Especially in eating disorder counseling, where the clients already have a strong bias toward a particular body size by the nature of their illness, Zuercher says using the RD’s body size as a teaching tool can be a valuable lesson for the client, hence the importance of RDs practicing healthful behaviors.

“Sometimes we counsel best when we have experience to draw from,” Linke says. “However, most people are wanting to know how we overcame those obstacles and became successful at achieving our health goals. So a past history with a health issue shouldn’t be a problem, or even a current struggle, as long as we’re on the winning end of the struggle. If our advice works, then it should work for us, too.”

Takeaway on Weight
Regarding the takeaway message of how RDs should deal with weight issues among their peers, Wilson encourages dietitians to stop the snap judgments and start embracing size diversity within their ranks. “In health care, to me this is a black-and-white issue,” she says. “I do not believe we have the right to go about policing the bodies of dietitians any more than we have the right to go about smacking ‘unhealthful’ food out of the mouths of our patients and passersby. We’re not the food police, nor are we the fat police.”

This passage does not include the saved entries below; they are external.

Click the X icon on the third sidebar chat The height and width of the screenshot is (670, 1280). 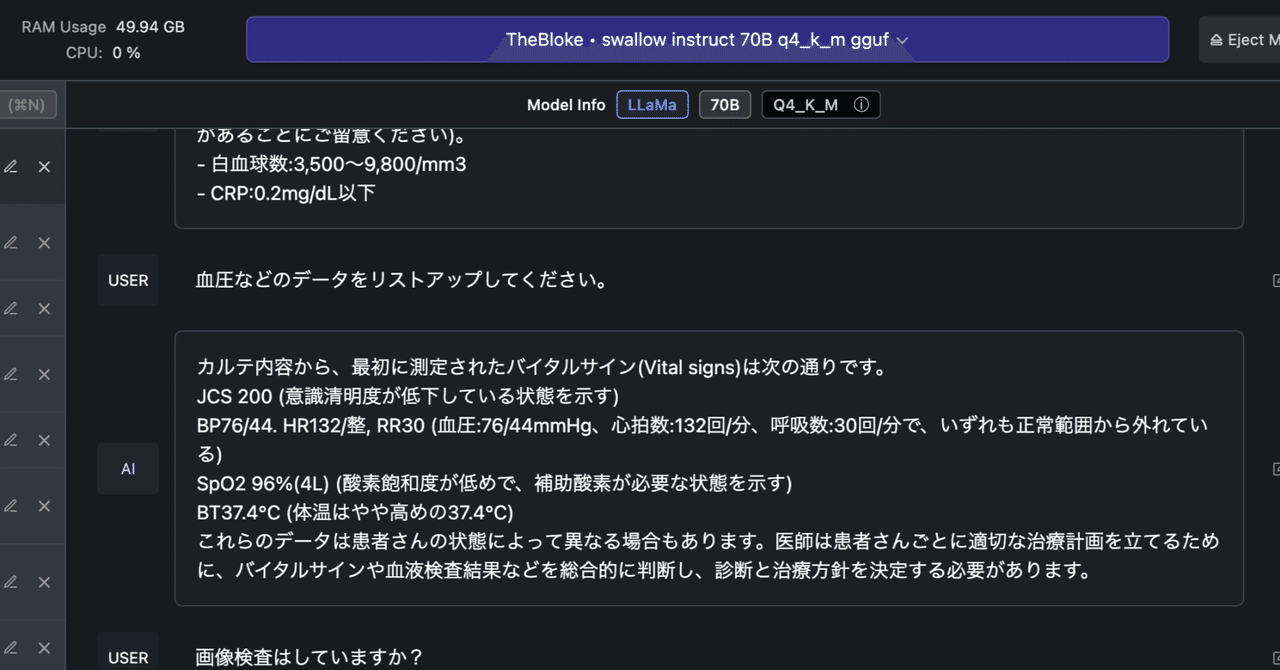(44, 308)
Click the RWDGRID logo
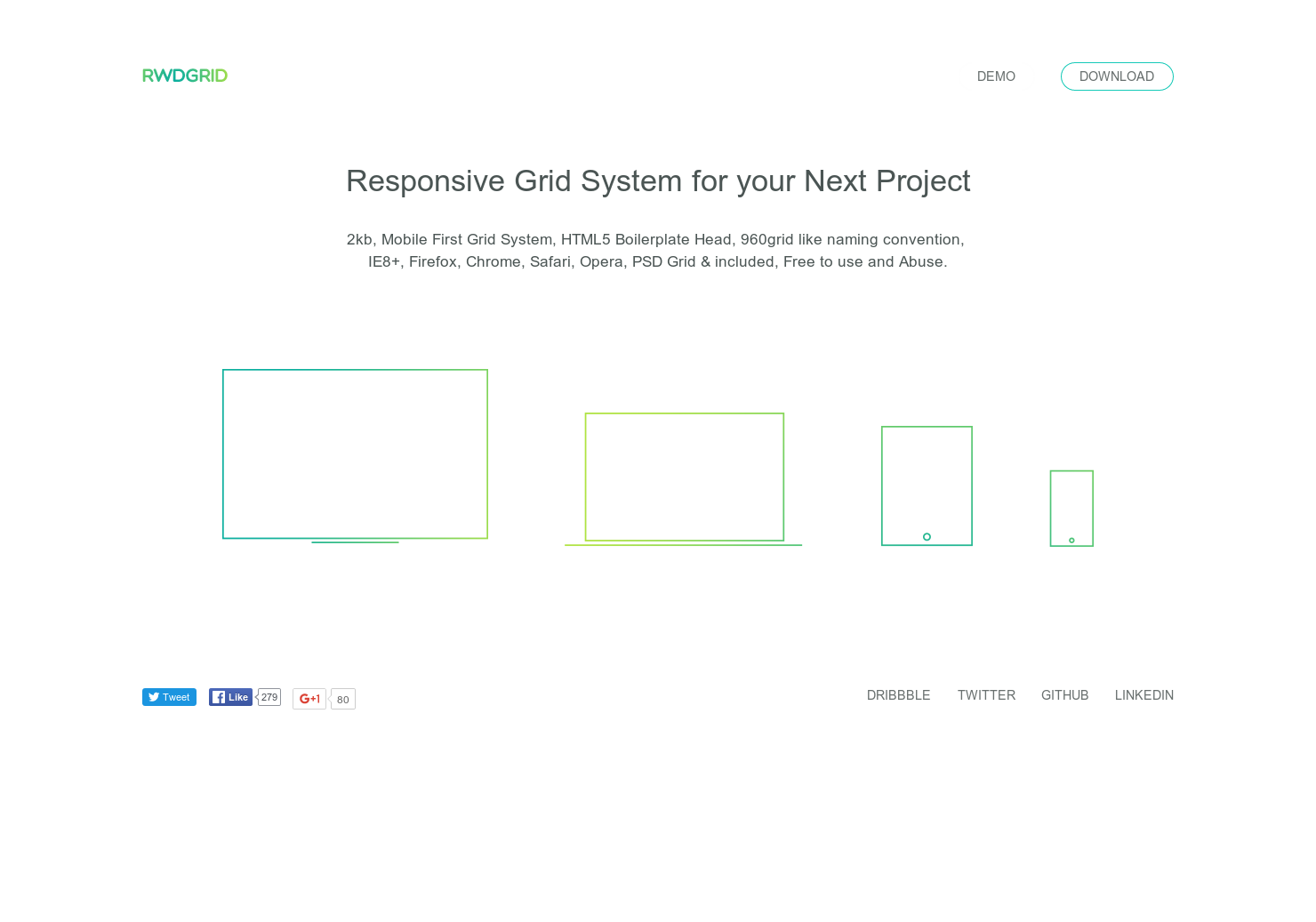 (x=185, y=76)
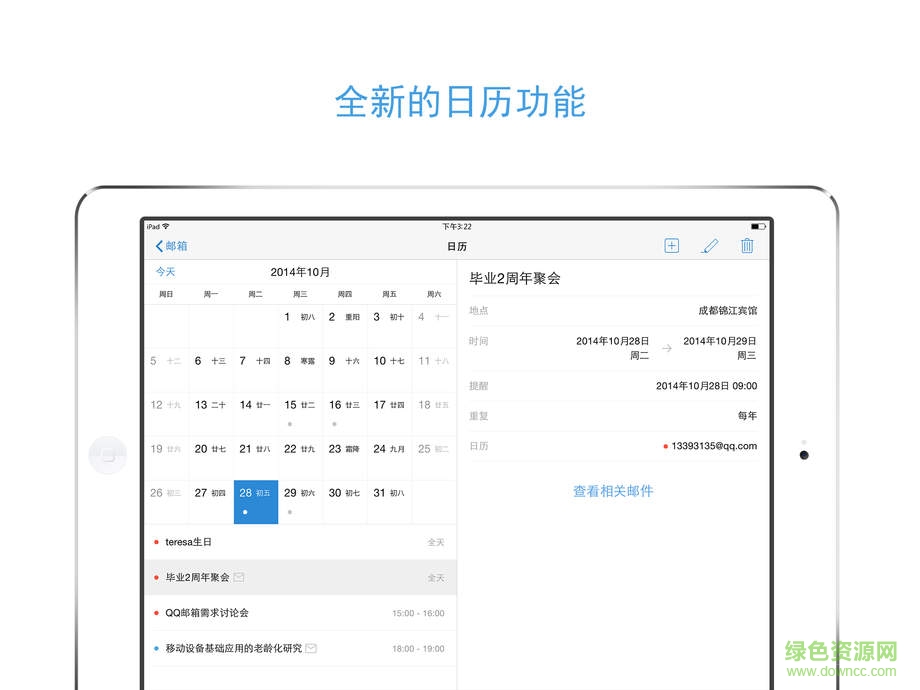
Task: Create a new event with the plus icon
Action: [x=671, y=245]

Rather than impede RDs’ abilities to stand as nutrition experts, Wilson says size diversity, and diversity overall in the profession, will enhance dietitians’ capacities to serve a range of patients. “Fatphobia is rampant among individuals in the profession, as it is in our society,” she says. “I think that this directly impacts our ability to effectively work with fat clients and contributes to this nonsense of fatter RDs putting the image at risk and is clear stereotyping and discrimination of dietitians in larger bodies. I think that it would be wonderful to have people of all sizes talking with clients about having a healthful lifestyle and modeling such behaviors for people of all sizes to align with.”

“If our profession’s perception or image is at risk having fat dietitians, it is worth the risk,” says Julie Duffy Dillon, MS, RD, NCC, LDN, CEDRD, a North Carolina-based dietitian. “Believing a fat dietitian is not acceptable, not successful, and not with a respectable body are beliefs that express the dire state of this civil rights issue. Fat people, including fat dietitians, are discriminated against because of these stereotypes. And stereotypes produce stigma.”

And rejecting larger colleagues says more about a person’s own body image conflict, Dillon says, and she questions the message RDs are sending with weight judgments. “We as dietitians say we’re against diets yet reject those who can’t be ‘successful’ with them,” she says. “We also tell clients to not let the scale define you—except if you are in this work and outside the ideal. It’s time for us to stop talking out of both sides of our mouth. I firmly believe we need to take better care of each other and ourselves. We do this by accepting each other as we are. Fat, skinny, tall, short, gay, straight, black, white—all of us. Our profession is stronger with this diversity.”

Of all professions, Rosanne Rust, MS, RDN, LDN, a nutrition communications consultant, says the nutrition community should be leading the charge with showing compassion about weight management and weight prejudice, not turning on its own. “We need to be the ones who help other professions become more compassionate,” she says. “We can benefit by showing that not only is there more than one way to eat a healthful diet but that health can come in different shapes, sizes, and colors. And we should support each other on that.

“It’d be more productive to stress being professional,” she adds, including honing good communication skills, dressing professionally, and keeping up with continuing education, “rather than perpetuating our society’s shallow views on first impressions.”

— Juliann Schaeffer is a freelance writer and editor based in Alburtis, Pennsylvania, and a frequent contributor to Today’s Dietitian.